***** TEXTO DA PÁGINA *****

No quesito da pobreza, observou-se que os municípios fronteiriços apresentam
valores superiores de grupos de população em situação de extrema pobreza quando
comparados à média total dos estados que compõem a FF (IBGE, 2012b). Entre
os fatores que envolvem as elevadas taxas de pobreza e extrema pobreza na área de
fronteira, destacam-se as grandes distâncias dos centros regionais e de decisão do
país, a baixa densidade populacional de parte dos municípios, a baixa capacidade
de investimentos dos municípios, a restrição da oferta de serviços e equipamentos
sociais e assistenciais e a configuração de espaços de segurança, defesa e controle,
fatores que limitam o desenvolvimento da região.
No que tange à distribuição espacial da pobreza na FF, os estados que compõem o
arco Norte se destacam pelas altas taxas de extrema pobreza, cuja média é de 17,02%,
e de suas respectivas áreas fronteiriças, com média de 31,59%. Nos estados que
compõem o recorte sul da FF foi de 2,4%, e nas áreas fronteiriças da região foram
encontradas as menores médias de extrema pobreza da FF, com um índice de 5,06%.
Esse quadro evidencia que o recorte da fronteira brasileira é composto de bolsões de
pobreza em oposição a áreas em que o desenvolvimento já se encontra consolidado.
As áreas em que a média do grupo da população em situação de extrema pobreza
é elevada se caracterizam pelo êxodo do grupo jovem da população para outras regiões
do país em busca de maiores oportunidades de emprego e de estudo, o que contribui
para a formação dos vazios populacionais. Essas dinâmicas favorecem a manutenção do
estigma de fronteira como o “fim do território” e não como um espaço que possibilita
a integração com os vizinhos sul-americanos e de possibilidade de desenvolvimento da
região. Além disso, a situação de extrema pobreza favorece dinâmicas transfronteiriças
ilegais, pois amplia a possibilidade de aliciamento da população para essas atividades.
Dessa configuração e das dinâmicas transfronteiriças, cabe destacar que a
implementação de políticas de segurança pública e de defesa são de suma importância
para se pensar no desenvolvimento sustentável da região. Dessa forma, entre os
investimentos que o Brasil vinha desenvolvendo nos setores de defesa e segurança,
foi lançado, no âmbito do Plano Estratégico de Fronteiras (PEF),34 o projeto do
Sisfron,35 especificamente para o recorte da fronteira.

34. Instituído pelo Decreto no 7.496/2011 e revogado pelo Decreto no 8.903/2016.


35. O Sisfron é um sistema de sensoriamento, de apoio à decisão e de atuação operacional, cujo propósito é fortalecer
a presença e a capacidade de ação do Estado na FF.

***** TRECHOS DOS REGISTROS *****

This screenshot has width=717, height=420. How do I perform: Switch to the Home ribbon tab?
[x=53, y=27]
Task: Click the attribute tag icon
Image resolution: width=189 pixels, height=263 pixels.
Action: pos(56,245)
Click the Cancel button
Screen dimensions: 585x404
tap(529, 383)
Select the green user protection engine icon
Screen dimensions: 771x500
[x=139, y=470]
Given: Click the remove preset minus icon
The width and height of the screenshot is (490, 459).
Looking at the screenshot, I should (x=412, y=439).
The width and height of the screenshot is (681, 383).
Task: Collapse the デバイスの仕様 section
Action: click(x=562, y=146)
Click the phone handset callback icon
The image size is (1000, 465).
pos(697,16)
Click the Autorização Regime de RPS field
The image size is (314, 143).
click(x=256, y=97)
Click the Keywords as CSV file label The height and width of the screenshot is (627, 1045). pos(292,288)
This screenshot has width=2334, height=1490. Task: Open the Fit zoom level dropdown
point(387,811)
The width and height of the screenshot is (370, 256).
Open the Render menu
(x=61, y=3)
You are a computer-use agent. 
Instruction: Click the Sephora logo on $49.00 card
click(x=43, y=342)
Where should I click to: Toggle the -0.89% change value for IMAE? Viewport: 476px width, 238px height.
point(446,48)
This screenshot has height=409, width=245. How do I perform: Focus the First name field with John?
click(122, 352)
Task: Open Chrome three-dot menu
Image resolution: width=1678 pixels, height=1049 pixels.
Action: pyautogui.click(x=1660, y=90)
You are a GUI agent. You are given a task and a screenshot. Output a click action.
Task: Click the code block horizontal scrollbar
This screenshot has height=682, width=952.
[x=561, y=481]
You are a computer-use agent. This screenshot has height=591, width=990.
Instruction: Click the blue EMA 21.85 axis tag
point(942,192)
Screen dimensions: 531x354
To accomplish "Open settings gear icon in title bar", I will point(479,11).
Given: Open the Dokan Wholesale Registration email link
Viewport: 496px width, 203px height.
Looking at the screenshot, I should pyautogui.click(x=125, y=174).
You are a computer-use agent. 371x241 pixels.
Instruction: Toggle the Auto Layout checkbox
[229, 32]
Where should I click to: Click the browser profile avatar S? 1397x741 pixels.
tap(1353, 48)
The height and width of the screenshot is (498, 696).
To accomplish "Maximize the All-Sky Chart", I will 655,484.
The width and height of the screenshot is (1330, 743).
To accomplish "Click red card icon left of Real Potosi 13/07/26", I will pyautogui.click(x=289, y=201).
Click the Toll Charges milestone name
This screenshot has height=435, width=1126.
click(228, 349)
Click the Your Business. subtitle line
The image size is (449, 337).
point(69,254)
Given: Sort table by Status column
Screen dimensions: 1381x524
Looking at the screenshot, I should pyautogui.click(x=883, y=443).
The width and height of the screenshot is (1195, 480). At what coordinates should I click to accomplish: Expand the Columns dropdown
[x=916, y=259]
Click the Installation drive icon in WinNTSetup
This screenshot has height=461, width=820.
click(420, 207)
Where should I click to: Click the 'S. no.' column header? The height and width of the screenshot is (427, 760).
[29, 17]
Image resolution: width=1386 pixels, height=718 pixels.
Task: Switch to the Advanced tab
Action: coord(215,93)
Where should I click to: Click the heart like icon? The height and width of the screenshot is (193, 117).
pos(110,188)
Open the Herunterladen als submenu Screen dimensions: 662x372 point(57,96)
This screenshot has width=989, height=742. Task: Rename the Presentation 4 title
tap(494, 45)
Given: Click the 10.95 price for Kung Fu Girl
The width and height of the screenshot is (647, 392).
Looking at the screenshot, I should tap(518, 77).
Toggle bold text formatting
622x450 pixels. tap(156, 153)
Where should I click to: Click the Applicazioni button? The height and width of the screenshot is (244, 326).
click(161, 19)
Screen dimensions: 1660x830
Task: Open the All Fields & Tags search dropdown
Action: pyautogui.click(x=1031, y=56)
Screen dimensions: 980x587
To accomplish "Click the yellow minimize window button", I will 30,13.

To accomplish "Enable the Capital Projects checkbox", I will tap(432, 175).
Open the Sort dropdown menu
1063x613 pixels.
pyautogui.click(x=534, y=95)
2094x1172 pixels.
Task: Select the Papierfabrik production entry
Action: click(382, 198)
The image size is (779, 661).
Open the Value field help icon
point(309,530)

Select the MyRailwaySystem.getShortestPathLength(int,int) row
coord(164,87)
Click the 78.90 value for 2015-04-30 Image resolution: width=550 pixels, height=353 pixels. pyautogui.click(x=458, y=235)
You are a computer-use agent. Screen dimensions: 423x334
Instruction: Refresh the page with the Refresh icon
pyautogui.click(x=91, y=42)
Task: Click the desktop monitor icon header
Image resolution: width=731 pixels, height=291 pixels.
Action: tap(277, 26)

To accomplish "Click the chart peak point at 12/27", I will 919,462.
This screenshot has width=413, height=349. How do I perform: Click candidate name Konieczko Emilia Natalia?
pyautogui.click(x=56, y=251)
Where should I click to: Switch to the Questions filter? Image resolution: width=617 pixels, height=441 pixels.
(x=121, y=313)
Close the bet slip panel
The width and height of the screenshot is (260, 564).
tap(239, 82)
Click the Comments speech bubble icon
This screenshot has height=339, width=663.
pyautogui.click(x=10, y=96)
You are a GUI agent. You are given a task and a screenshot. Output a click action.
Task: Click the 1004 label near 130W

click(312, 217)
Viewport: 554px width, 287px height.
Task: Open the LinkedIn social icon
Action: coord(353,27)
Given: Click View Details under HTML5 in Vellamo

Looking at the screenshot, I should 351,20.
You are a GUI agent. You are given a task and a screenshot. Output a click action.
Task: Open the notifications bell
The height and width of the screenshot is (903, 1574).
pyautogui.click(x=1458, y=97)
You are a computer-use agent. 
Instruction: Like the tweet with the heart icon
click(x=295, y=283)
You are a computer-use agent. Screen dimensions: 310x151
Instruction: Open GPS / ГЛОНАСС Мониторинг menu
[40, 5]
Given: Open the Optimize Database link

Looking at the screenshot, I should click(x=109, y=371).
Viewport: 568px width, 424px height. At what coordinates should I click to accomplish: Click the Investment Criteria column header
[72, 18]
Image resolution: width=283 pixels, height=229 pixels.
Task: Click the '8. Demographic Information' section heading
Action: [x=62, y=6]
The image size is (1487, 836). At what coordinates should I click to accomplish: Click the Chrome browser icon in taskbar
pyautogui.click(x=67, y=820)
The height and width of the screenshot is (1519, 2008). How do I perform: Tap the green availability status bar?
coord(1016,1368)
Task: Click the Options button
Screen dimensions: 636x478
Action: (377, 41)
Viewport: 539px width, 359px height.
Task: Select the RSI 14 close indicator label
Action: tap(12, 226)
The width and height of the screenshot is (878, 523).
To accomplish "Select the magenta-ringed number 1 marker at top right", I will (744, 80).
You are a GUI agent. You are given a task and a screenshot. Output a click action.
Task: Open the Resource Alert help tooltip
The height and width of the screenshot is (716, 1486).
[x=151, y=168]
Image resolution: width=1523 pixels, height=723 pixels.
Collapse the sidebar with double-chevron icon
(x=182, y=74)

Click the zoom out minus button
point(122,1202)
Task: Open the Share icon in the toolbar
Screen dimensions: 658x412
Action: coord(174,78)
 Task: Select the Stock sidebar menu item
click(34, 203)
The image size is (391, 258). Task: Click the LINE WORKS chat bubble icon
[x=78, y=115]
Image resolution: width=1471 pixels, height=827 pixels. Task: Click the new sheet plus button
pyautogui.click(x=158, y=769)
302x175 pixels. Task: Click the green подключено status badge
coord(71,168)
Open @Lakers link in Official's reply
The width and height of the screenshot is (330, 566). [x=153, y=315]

*****

TAREFAS DO EXERCÍCIO:
a) Segundo o texto sobre a pobreza na fronteira, qual é a média de extrema pobreza nas áreas fronteiriças dos estados do arco Norte?
b) Prossiga o texto sobre a pobreza na fronteira a partir do ponto em que ele termina.

RESPOSTAS POR TAREFA:
a) 31,59%.

b)
400 | Fronteiras do Brasil: uma avaliação de política pública

3 SISFRON: CONTINUIDADES E DESCONTINUIDADES DO PAC NA POLÍTICA DE


SEGURANÇA PÚBLICA E DEFESA DO TERRITÓRIO
Para a implantação do Sisfron, foram consideradas as diferentes variáveis que,
comumente, alteram o cotidiano de vários pontos da fronteira brasileira. Entre elas,
as questões que mais acirram os conflitos em determinados pontos das fronteiras
terrestres são a segurança e o controle das dinâmicas desenvolvidas, juntamente com
as interferências ditadas pelas decisões dos países vizinhos que poderão aumentar
o trânsito na fronteira, inclusive da população fronteiriça.
O trânsito de produtos em alguns pontos da fronteira brasileira é intenso dos
dois lados do limite internacional. Dos produtos que saem do Brasil, destacam-se o
tráfico de minérios no extremo norte, sobretudo de nióbio, que sai pelas fronteiras
da Guiana, da Guiana Francesa e do Suriname; e também o tráfico de animais,
que, além de ocorrer mais intensamente na região Norte, é um crime registrado
em toda extensão da fronteira. Para as autoridades em segurança pública e defesa,
o tráfico de animais incrementa o caixa das organizações criminosas.
Já entre os produtos que entram no Brasil pelas fronteiras terrestres,
destacam-se as drogas ilegais, as armas e munições e os contrabandos. 36
Nessa questão, o relatório do TCU, que realizou o levantamento da efetividade das
políticas públicas na fronteira brasileira, concluiu que essas regiões se encontram
vulneráveis a esses crimes (Brasil, 2015).
Devido à complexidade das atividades transfronteiriças e também à grande
extensão do limite com diferentes países, o recorte fronteiriço exige atuação e
presença constantes e consistentes do Estado ao longo da fronteira, e isso leva à
necessidade de investimentos na implementação e aprimoramento de instrumentos
que possam ampliar o monitoramento da área.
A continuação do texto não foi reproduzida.